Ils réunissent plusieurs évolutions majeures du marché :
- installation sans câble périphérique ;
- navigation satellite ;
- cartographie virtuelle ;
- détection des obstacles par caméra ;
- intelligence artificielle ;
- assistance à la navigation ;
- gestion depuis une application ;
- création de zones d’exclusion.
La véritable évolution n’est donc pas simplement l’arrivée de l’IA.
C’est la combinaison de toutes ces technologies qui transforme progressivement le robot tondeuse en une machine capable de comprendre son environnement et de s’y adapter.
Le robot tondeuse entre dans une nouvelle ère
Après avoir supprimé une grande partie du travail de tonte, les fabricants cherchent maintenant à supprimer les contraintes liées à l’utilisation du robot.
Plus besoin de surveiller constamment la pelouse. Plus besoin de déplacer manuellement certaines limites. Et, avec la vision par IA, le robot peut désormais mieux gérer les objets qu’il rencontre pendant son travail.

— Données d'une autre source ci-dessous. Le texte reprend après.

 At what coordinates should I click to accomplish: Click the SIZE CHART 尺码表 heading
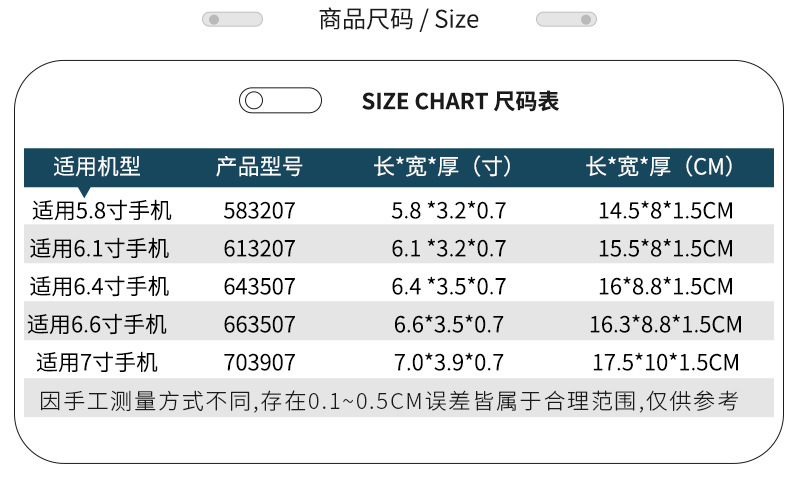[x=460, y=101]
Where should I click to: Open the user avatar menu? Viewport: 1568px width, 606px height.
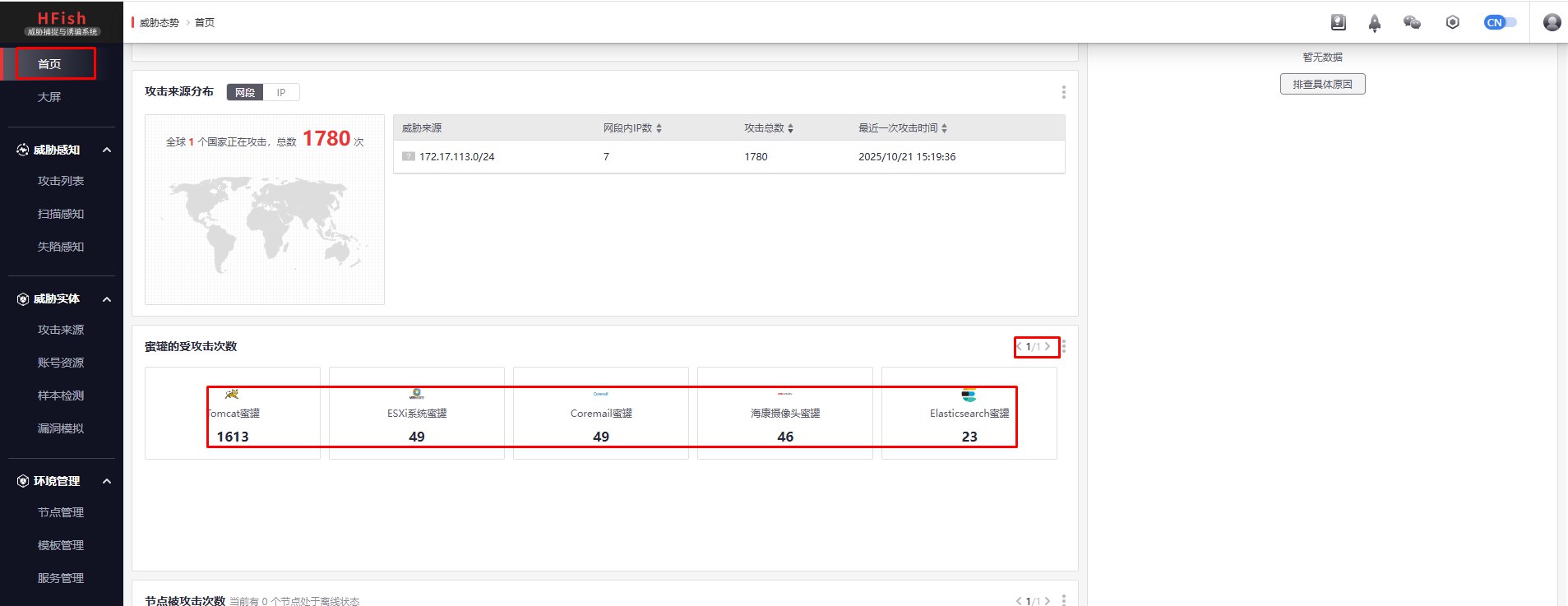click(x=1552, y=22)

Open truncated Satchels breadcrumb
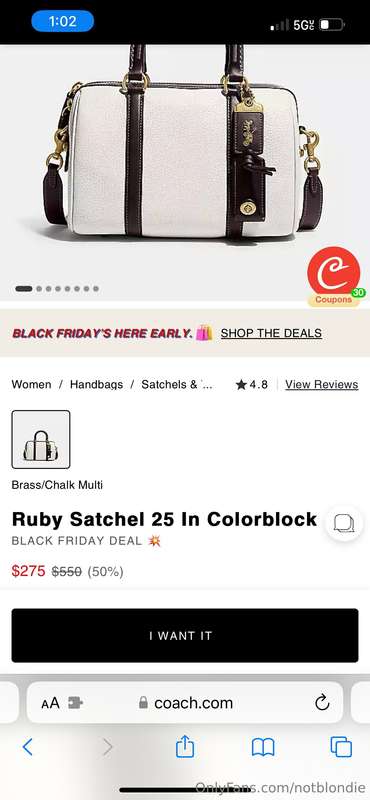(x=177, y=384)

Husqvarna n’est évidemment pas le seul constructeur à travailler sur ces technologies. Mais avec ses nouveaux Automower, la marque montre clairement dans quelle direction elle souhaite emmener la tondeuse robotisée.
Des robots qui ne se contentent plus de suivre une trajectoire, mais qui observent, analysent et réagissent.
Et si c’est réellement le cas dans les jardins de tous les jours, le robot tondeuse que nous connaissions jusqu’ici pourrait rapidement devenir obsolète.